TEXT EXCERPT –
=====
Get your SSL certs on your Load Balancer server
SSL certs tend to be rather confusing, and it would be too much for us to cover in-depth for the purposes of this article, so we will assume you have gotten your SSL certs somehow. In our case, we have a wildcard cert for our domain which we used for this load balancer.
What worked for us was getting 2 files, the ssl certificate (file ending in .crt) and the ssl certificate key (file ending in .pem). We had some other files (such as one ending in .key) that we didn’t need.[2]
So anyway, get those 2 files (.crt and .pem) onto your server.
Build your nginx.conf file
So now you’ve got NGINX installed on Load Balancer, we need to configure it.
We used the following configuration for ours (filled in with some dummy data):
error_log /srv/logs/loadbalancer/error.log;
events {
worker_connections 1024;
multi_accept on;
}
http {
upstream nodejsservers {
ip_hash;
server server1.yourdomain.com:9081;
server server2yourdomain.com:9081;
server server3.yourdomain.com:9081;
server server4.yourdomain.com:9081;
}
server {
access_log /srv/logs/loadbalancer/access.log;
# Only requests to our Host are allowed
if ($host !~ ^(api.yourdomain.com)$ ) {
return 444;
}
listen 443 ssl spdy;
ssl on;
ssl_certificate ssl/yourdomain.com.crt;
ssl_certificate_key ssl/yourdomain.com.private.pem;
location / {
# Let the client know about spdy
add_header Alternate-Protocol 443:npn-spdy/2;
proxy_pass https://nodejsservers;
# Set headers
proxy_set_header X-Real-IP $remote_addr;
proxy_set_header X-Forwarded-For $proxy_add_x_forwarded_for;
}
}
}
I have a breakdown of some chunks below to help explain what different sections are doing:
upstream nodejsservers {
ip_hash;
server server1.yourdomain.com:9081;
server server2yourdomain.com:9081;
server server3.yourdomain.com:9081;
server server4.yourdomain.com:9081;
}
Above we are specifying the list of servers for which our load balancer will route requests. In our case we have 4 different servers. In this example, it’s hard-coded, but in our real-world setup, we fill this list with Chef so we can add a server in one place and it’s updated here.
These are our Node.js servers. In our case they are each serving a SPDY server on port 9081. This was a rather arbitrary port selection, high enough in the range so we don’t need to run Node.js as root, but otherwise mostly historic internally.
=====
STATED TASK –
Answer these from the NGINX load balancer text:
1. Which two SSL files did the authors need on the server, by file ending?
2. On what port does each Node.js server run its SPDY server?
3. What tool fills the upstream server list in the authors' real-world setup?
The listing that follows is separate material, unrelated to the NGINX load balancer text above.

COLLECTED DATA –
=====
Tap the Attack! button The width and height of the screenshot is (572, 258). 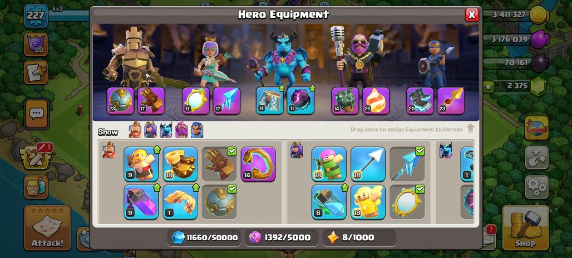pyautogui.click(x=47, y=228)
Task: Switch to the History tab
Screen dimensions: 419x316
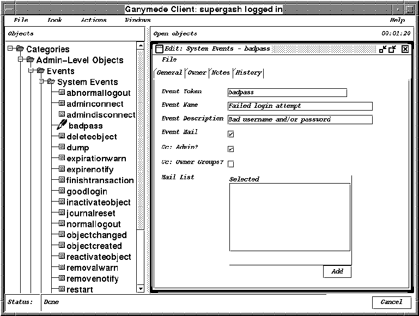Action: point(248,72)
=====
THE SOLUTION –
1. The SSL certificate (.crt) and the SSL certificate key (.pem).
2. Port 9081.
3. Chef.